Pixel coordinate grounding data
▬▬▬▬▬▬
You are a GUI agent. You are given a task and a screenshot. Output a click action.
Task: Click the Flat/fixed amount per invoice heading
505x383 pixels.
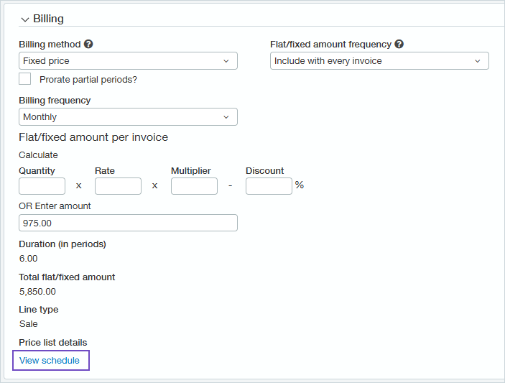[x=93, y=137]
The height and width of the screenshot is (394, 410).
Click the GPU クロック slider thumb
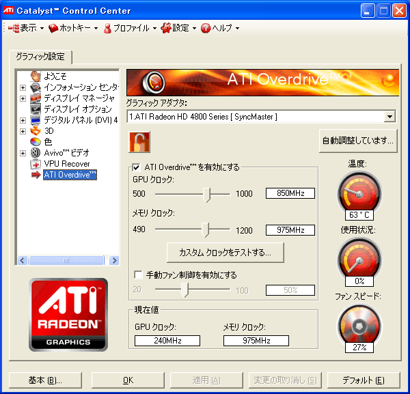click(x=208, y=194)
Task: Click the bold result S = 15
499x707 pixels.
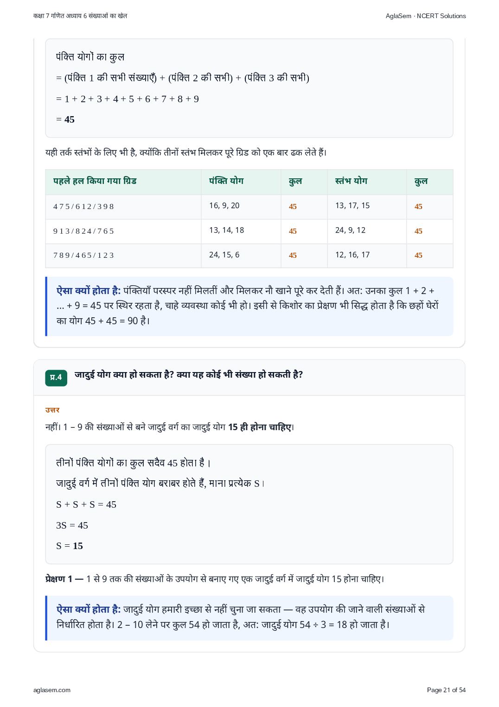Action: pos(70,546)
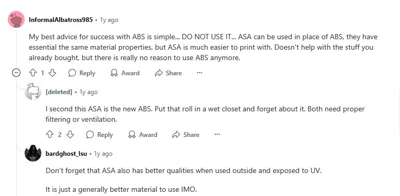Viewport: 400px width, 196px height.
Task: Open InformalAlbatross985 username link
Action: click(x=61, y=20)
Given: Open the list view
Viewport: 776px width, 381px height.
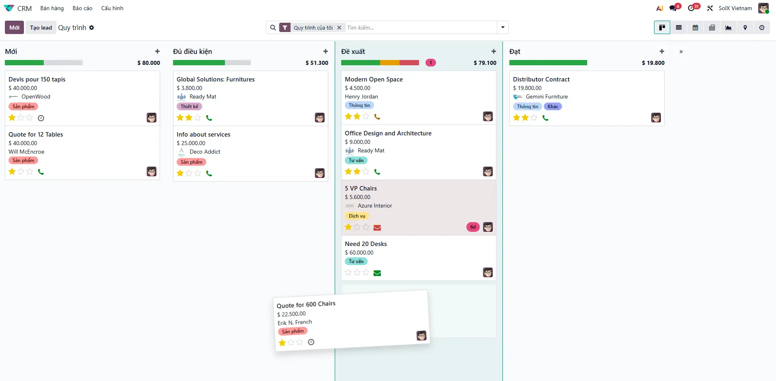Looking at the screenshot, I should (679, 28).

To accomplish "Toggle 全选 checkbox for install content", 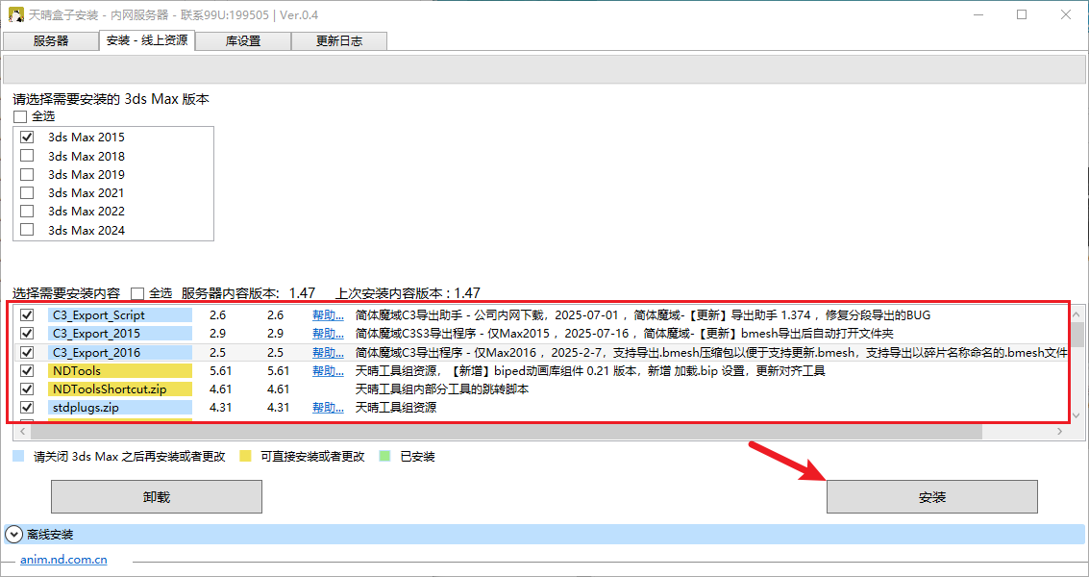I will tap(137, 293).
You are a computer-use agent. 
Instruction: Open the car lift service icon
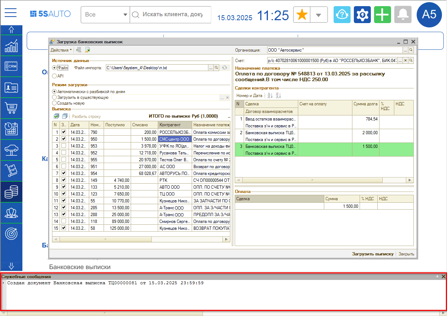point(11,150)
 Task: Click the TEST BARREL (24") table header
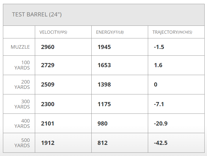click(x=37, y=14)
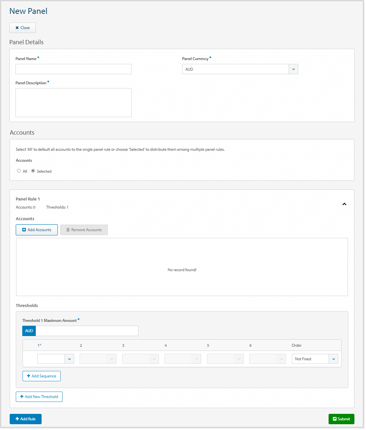Click the Add Accounts button
Screen dimensions: 366x430
[x=37, y=230]
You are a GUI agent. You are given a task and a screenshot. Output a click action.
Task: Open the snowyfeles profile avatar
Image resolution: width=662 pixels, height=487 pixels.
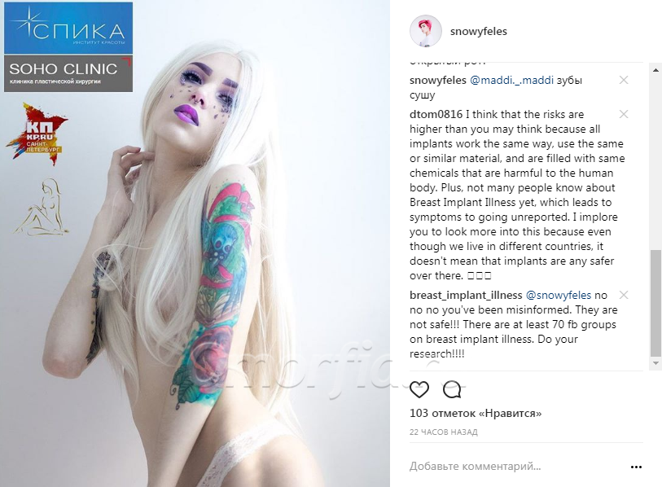coord(426,31)
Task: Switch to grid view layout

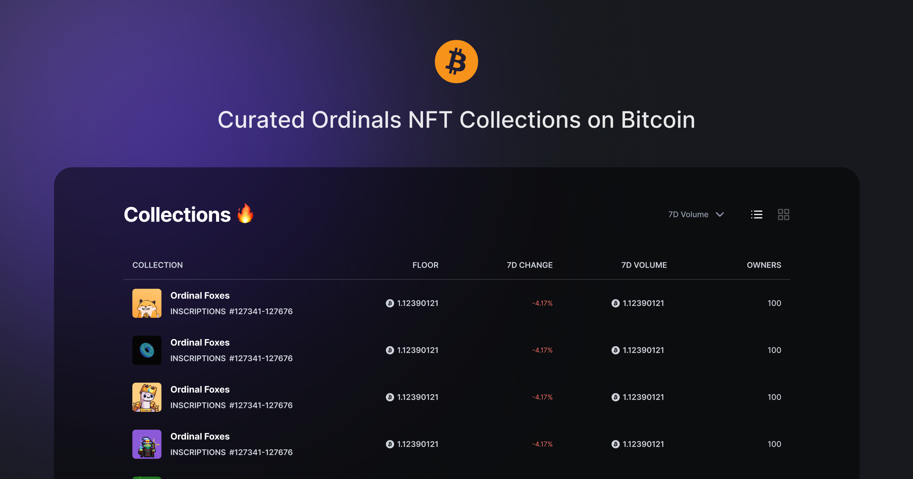Action: (x=783, y=214)
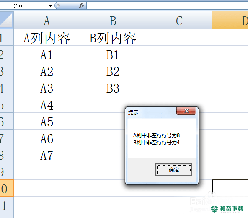Viewport: 248px width, 218px height.
Task: Close the 提示 dialog with X
Action: pos(186,111)
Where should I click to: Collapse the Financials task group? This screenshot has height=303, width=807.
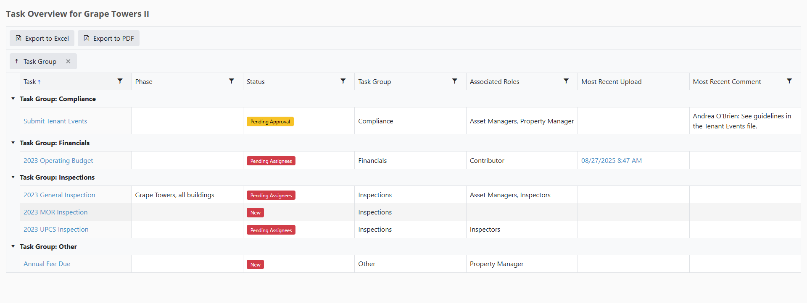(x=13, y=143)
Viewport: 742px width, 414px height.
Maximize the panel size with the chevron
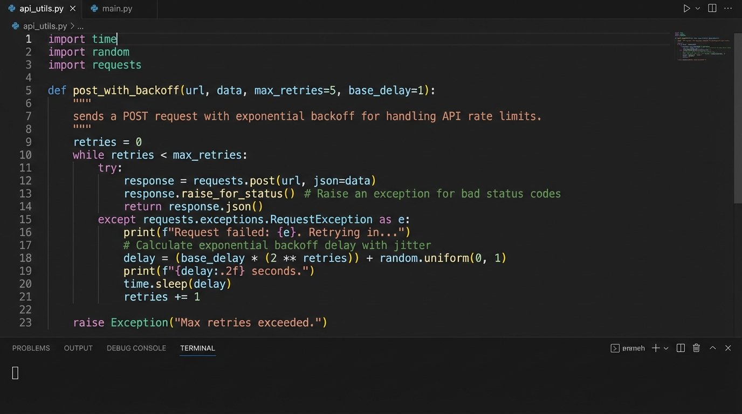click(x=712, y=348)
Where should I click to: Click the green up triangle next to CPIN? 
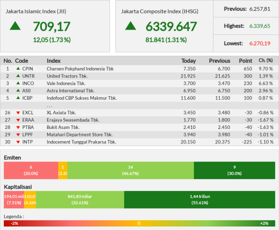coord(18,68)
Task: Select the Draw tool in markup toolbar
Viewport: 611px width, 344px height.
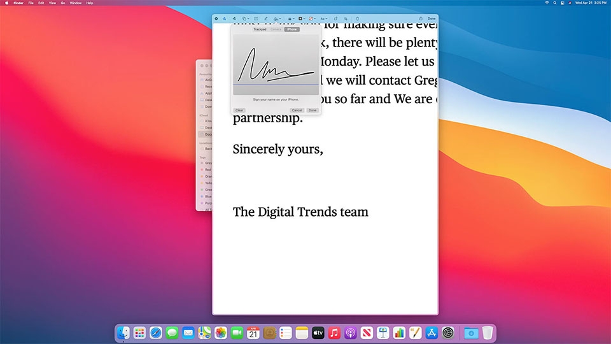Action: 234,18
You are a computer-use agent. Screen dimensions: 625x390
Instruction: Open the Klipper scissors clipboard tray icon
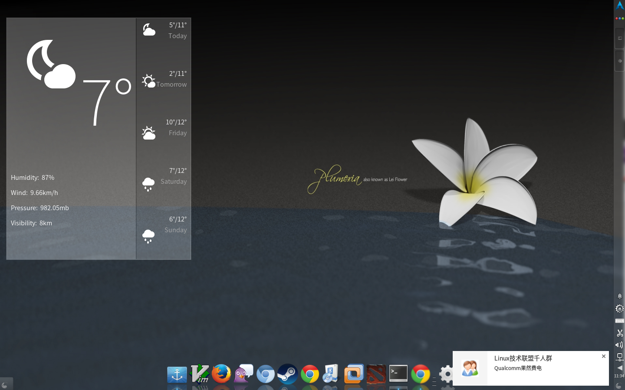620,333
▬▬▬▬▬▬
**Work to be completed:**
Every line from the one containing "Image resolution: width=662" through the last line of the records is to be reproduced exactly, with pictures left out and nothing else given.

**Answer space:**
Image resolution: width=662 pixels, height=487 pixels.
coord(426,31)
Task: Switch to grid view layout

Action: (x=783, y=214)
Viewport: 248px width, 218px height.
Task: Close the 提示 dialog with X
Action: pos(186,111)
Where should I click to: Collapse the Financials task group? This screenshot has height=303, width=807.
(x=13, y=143)
Viewport: 742px width, 414px height.
Maximize the panel size with the chevron
click(x=712, y=348)
Where should I click to: Click the green up triangle next to CPIN? 
coord(18,68)
Task: Select the Draw tool in markup toolbar
Viewport: 611px width, 344px height.
Action: 234,18
You are a computer-use agent. Screen dimensions: 625x390
Instruction: Open the Klipper scissors clipboard tray icon
620,333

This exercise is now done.